Please set down exactly the lines of the listing below from the line containing "1386x779 pixels." through the line containing "You are a computer-use agent. Image resolution: width=1268", both lines included, leaving out all other lines.

[Supplied material]
■ ■ ■ ■ ■

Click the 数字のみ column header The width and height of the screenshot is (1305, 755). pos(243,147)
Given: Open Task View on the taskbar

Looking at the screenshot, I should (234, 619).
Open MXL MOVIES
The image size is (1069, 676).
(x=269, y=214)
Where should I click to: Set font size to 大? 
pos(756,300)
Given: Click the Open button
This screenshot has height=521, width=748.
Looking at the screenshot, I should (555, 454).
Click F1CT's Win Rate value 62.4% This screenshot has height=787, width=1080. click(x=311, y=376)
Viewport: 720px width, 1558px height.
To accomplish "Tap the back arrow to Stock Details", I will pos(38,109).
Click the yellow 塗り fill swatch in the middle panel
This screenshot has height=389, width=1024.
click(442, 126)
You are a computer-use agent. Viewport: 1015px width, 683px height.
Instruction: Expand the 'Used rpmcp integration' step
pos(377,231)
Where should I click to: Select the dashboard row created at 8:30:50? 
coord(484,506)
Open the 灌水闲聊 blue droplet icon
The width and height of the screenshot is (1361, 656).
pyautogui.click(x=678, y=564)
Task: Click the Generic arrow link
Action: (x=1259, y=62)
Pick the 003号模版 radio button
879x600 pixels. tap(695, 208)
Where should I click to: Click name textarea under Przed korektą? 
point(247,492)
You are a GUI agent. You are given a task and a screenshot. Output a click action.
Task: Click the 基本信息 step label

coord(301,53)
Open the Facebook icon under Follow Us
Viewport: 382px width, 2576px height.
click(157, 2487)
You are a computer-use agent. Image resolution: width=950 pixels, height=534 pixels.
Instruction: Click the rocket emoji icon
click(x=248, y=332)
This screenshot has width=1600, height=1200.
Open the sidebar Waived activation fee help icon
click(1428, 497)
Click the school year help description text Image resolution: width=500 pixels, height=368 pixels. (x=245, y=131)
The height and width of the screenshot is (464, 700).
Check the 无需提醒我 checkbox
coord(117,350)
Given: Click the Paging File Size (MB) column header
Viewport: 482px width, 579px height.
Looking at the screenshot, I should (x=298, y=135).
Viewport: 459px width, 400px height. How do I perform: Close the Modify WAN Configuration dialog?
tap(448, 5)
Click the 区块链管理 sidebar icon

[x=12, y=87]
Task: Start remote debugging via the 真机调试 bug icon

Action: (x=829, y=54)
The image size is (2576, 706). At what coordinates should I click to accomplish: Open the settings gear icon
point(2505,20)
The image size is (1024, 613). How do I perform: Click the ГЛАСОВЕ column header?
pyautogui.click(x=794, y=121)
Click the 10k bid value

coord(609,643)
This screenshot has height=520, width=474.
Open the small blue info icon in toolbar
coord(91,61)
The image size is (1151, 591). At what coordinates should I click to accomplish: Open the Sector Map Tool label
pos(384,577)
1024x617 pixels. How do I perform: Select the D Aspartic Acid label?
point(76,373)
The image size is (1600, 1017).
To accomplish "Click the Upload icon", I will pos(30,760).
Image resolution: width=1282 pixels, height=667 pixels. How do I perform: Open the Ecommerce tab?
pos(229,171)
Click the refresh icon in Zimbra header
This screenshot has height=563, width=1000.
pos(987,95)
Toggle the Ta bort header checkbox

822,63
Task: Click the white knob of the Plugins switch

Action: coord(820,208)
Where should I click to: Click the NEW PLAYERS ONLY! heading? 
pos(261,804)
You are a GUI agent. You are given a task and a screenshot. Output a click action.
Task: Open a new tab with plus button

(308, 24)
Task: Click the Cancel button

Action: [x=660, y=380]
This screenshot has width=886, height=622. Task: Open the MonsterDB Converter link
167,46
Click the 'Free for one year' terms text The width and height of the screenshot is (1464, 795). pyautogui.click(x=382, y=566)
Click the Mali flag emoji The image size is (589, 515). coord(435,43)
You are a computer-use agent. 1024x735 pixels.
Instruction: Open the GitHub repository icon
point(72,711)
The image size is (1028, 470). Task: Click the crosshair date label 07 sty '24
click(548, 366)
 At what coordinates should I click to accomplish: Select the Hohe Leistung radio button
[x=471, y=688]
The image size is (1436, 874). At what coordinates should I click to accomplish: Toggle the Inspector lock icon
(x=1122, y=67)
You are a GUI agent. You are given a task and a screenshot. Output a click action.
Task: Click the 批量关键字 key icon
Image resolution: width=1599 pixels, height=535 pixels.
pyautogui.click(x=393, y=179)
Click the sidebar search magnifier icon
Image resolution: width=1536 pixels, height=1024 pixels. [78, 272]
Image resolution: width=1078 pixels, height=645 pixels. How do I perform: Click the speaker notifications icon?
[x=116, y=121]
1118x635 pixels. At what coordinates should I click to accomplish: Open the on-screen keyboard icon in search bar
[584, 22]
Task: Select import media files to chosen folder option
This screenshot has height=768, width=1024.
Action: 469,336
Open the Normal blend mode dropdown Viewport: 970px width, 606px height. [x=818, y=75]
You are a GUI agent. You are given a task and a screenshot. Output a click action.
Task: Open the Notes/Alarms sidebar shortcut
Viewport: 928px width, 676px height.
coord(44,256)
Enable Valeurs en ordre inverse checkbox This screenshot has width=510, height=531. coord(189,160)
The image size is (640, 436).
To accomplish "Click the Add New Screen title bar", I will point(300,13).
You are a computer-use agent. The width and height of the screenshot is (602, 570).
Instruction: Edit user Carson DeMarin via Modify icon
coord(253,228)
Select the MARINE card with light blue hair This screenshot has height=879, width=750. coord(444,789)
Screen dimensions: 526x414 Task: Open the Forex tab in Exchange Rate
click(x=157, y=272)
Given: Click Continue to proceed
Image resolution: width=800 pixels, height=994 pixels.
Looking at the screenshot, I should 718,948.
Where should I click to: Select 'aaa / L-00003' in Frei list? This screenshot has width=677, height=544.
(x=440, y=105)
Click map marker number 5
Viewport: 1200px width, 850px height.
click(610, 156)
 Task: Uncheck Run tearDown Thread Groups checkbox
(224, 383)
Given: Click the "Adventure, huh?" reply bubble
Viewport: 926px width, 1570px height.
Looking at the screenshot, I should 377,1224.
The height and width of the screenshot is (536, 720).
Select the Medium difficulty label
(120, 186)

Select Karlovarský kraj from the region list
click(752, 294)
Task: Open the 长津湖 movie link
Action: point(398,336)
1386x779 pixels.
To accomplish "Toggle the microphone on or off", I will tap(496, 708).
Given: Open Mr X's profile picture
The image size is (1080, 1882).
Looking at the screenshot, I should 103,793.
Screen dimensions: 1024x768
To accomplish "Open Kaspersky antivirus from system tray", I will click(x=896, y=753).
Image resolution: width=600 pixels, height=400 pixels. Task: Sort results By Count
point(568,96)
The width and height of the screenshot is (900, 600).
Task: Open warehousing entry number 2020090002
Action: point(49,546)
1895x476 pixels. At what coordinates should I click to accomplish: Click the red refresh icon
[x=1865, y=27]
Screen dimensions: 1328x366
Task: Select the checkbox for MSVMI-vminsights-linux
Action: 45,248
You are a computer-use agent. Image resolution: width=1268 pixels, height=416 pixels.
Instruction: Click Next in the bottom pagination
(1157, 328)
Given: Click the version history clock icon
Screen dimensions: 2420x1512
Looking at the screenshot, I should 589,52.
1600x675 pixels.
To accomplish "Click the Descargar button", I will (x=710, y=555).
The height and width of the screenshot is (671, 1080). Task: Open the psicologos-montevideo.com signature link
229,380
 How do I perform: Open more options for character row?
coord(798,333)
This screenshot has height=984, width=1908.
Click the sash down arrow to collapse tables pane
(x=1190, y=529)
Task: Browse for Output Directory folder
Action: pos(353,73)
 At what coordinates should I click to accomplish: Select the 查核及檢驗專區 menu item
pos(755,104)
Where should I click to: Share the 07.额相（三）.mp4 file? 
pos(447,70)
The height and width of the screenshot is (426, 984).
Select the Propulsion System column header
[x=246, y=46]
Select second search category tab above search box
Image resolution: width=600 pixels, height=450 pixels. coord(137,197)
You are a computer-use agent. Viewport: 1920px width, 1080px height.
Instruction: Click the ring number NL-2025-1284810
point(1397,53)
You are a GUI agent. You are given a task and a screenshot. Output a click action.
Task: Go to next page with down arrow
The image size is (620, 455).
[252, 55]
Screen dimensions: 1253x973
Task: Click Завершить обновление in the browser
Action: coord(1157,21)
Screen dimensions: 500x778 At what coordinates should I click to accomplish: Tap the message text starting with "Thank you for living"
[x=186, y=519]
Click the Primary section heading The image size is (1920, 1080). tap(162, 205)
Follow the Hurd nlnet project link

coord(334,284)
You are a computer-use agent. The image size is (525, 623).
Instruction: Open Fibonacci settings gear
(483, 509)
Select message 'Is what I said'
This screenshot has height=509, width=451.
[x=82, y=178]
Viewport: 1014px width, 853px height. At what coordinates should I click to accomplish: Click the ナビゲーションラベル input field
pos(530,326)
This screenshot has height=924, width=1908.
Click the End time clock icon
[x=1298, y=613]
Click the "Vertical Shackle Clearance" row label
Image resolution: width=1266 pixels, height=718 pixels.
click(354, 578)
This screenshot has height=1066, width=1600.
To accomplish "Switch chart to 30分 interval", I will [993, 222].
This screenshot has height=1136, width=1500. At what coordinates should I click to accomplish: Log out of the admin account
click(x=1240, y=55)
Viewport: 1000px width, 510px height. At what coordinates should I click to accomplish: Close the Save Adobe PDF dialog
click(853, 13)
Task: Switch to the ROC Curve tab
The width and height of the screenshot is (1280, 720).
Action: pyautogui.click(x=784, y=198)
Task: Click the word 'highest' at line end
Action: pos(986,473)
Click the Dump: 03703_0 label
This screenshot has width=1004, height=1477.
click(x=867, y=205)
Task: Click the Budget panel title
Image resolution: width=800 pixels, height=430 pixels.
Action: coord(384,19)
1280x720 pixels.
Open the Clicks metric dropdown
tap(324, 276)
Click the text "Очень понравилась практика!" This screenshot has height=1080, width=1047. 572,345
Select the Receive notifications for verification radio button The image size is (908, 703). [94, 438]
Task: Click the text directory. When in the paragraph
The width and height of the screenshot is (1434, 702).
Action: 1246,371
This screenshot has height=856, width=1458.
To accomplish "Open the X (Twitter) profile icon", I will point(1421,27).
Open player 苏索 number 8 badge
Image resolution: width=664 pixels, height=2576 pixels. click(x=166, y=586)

■ ■ ■ ■ ■

[Output]
1386x779 pixels.
To accomplish "Toggle the microphone on or off", I will tap(496, 708).
Given: Open Mr X's profile picture
The image size is (1080, 1882).
Looking at the screenshot, I should 103,793.
Screen dimensions: 1024x768
To accomplish "Open Kaspersky antivirus from system tray", I will click(x=896, y=753).
Image resolution: width=600 pixels, height=400 pixels. Task: Sort results By Count
point(568,96)
The width and height of the screenshot is (900, 600).
Task: Open warehousing entry number 2020090002
Action: point(49,546)
1895x476 pixels. At what coordinates should I click to accomplish: Click the red refresh icon
[x=1865, y=27]
Screen dimensions: 1328x366
Task: Select the checkbox for MSVMI-vminsights-linux
Action: 45,248
You are a computer-use agent. Image resolution: width=1268 pixels, height=416 pixels.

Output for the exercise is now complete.